======== SELECTED EXCERPT ========

What I really don't get, though, is that when I feed this through the complete parser:
QueryParser parser = new QueryParser(tokens);
parser.removeErrorListeners();
parser.addErrorListener(LoggingErrorListener.get());
parser.setErrorHandler(new BailErrorStrategy());
// Performance hack as per the ANTLR v4 FAQ
parser.getInterpreter().setPredictionMode(PredictionMode.SLL);
ParseTree expression;
try
{
expression = parser.startExpression();
}
catch (Exception e)
{
// It catches a StringIndexOutOfBoundsException here.
parser.reset();
parser.getInterpreter().setPredictionMode(PredictionMode.LL);
expression = parser.startExpression();
}
I get:
tokens = {org.antlr.v4.runtime.CommonTokenStream#1811}
channel = 0
tokenSource = {MyQueryLexer#1810}
tokens = {java.util.ArrayList#1816} size = 3
0 = {org.antlr.v4.runtime.CommonToken#1818} "[#0,0:0='A',<13>,1:0]"

======== DATA BLOCK ========

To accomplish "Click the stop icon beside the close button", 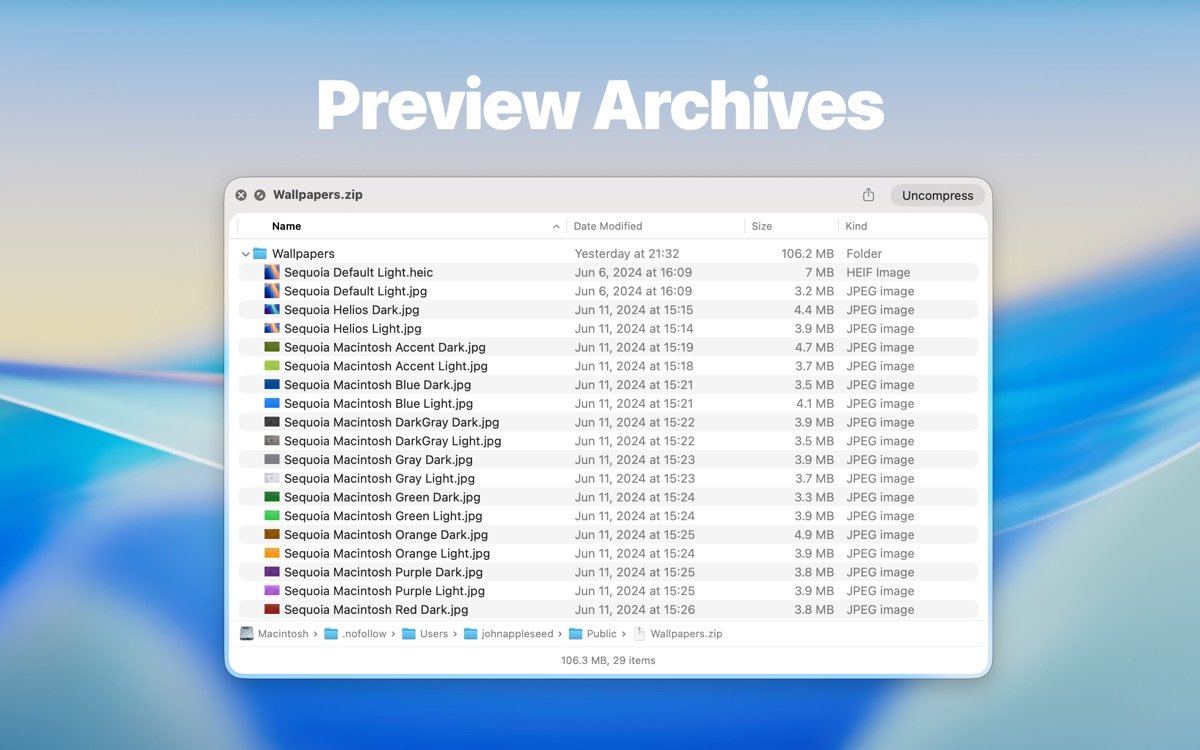I will (x=258, y=195).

========

**LIST OF TASKS**
• a. Reproduce the passage of the ANTLR parser excerpt above starting at "What I really" and ending at "catch (Exception e)".
• b. Pick up the ANTLR parser excerpt where it stops and write the next part.

**ANSWERS TO THE EXERCISE**
• a.
What I really don't get, though, is that when I feed this through the complete parser:
QueryParser parser = new QueryParser(tokens);
parser.removeErrorListeners();
parser.addErrorListener(LoggingErrorListener.get());
parser.setErrorHandler(new BailErrorStrategy());
// Performance hack as per the ANTLR v4 FAQ
parser.getInterpreter().setPredictionMode(PredictionMode.SLL);
ParseTree expression;
try
{
expression = parser.startExpression();
}
catch (Exception e)

• b.
1 = {org.antlr.v4.runtime.CommonToken#1819} "[#1,1:1=' ',<32>,1:1]"
2 = {org.antlr.v4.runtime.CommonToken#1820} "[#2,3:2='<EOF>',<-1>,1:3]"
p = 2
fetchedEOF = true
expression = {MyQueryParser$StartExpressionContext#1813} "[]"
children = {java.util.ArrayList#1827} size = 3
0 = {MyQueryParser$ExpressionContext#1831} "[87]"
1 = {org.antlr.v4.runtime.tree.TerminalNodeImpl#1832} " "
2 = {org.antlr.v4.runtime.tree.TerminalNodeImpl#1833} "<EOF>"
Here I would have expected to get a RecognitionException, but somehow the parsing succeeds, and is missing the invalid bit of the token data at the end.
Questions are:
(1) Is this by design?
(2) If so, how can I detect this and have it treated as a syntax error?
Further investigation
When I went looking for the culprit for who was catching the StringIndexOutOfBoudsException and eating it, it turns out that it comes all the way out to our catch block. So I guess ANTLR never got a chance to finish building that last invalid token..?
I'm not entirely sure what's supposed to happen, but I guess I expected that ANTLR would have caught it, created an invalid token and continued.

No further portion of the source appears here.